TASK PROMPT
In the records below, some lines hold the word "computer". Copy each of those lines.

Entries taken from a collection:

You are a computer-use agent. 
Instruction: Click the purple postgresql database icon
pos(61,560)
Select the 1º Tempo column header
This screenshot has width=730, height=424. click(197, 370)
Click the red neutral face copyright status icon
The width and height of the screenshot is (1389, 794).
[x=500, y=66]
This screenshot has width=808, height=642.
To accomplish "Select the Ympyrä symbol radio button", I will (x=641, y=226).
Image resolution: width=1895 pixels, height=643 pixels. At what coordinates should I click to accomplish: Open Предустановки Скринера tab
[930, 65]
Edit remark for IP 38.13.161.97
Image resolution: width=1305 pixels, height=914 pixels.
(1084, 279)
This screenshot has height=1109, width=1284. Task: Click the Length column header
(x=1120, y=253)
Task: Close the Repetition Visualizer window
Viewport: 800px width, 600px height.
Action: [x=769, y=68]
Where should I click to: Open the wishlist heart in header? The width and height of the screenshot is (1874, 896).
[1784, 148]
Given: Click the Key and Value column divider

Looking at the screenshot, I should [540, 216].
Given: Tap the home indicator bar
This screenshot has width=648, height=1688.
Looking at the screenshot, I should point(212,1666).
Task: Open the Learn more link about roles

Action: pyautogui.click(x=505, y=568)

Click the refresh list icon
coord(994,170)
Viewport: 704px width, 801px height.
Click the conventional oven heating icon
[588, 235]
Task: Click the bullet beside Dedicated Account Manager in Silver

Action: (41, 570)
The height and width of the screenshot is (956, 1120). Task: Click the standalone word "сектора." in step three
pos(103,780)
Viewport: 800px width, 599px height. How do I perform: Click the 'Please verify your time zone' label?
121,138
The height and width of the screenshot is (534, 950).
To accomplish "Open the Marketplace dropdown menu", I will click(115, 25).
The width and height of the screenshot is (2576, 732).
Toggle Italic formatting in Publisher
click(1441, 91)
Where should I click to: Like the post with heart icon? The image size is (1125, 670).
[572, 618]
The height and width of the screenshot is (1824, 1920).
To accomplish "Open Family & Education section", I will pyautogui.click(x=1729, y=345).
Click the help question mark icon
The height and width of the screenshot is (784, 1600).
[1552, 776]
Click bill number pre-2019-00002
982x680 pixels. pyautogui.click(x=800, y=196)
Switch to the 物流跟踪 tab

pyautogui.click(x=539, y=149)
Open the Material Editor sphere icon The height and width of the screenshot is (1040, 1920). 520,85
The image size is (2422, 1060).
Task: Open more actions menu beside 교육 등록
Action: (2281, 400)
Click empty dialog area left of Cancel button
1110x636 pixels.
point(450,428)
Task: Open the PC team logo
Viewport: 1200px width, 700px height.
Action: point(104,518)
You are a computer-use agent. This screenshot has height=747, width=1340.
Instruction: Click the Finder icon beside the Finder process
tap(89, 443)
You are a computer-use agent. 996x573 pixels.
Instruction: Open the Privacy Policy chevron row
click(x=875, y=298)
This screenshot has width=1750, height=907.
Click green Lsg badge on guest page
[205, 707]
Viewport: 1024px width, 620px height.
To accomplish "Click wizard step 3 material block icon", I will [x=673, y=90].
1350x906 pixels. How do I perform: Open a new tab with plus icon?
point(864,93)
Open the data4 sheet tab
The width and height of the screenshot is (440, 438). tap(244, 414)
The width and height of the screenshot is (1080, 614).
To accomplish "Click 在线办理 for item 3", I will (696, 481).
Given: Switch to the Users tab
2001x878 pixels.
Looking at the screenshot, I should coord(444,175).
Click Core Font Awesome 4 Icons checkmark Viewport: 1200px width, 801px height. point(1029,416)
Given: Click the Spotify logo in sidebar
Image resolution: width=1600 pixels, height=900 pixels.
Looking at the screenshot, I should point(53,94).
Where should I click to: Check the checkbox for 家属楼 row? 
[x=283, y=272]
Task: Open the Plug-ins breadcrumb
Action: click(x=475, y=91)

ANSWER TO THIS PROBLEM
You are a computer-use agent. 
You are a computer-use agent. This screenshot has height=747, width=1340.
You are a computer-use agent. 996x573 pixels.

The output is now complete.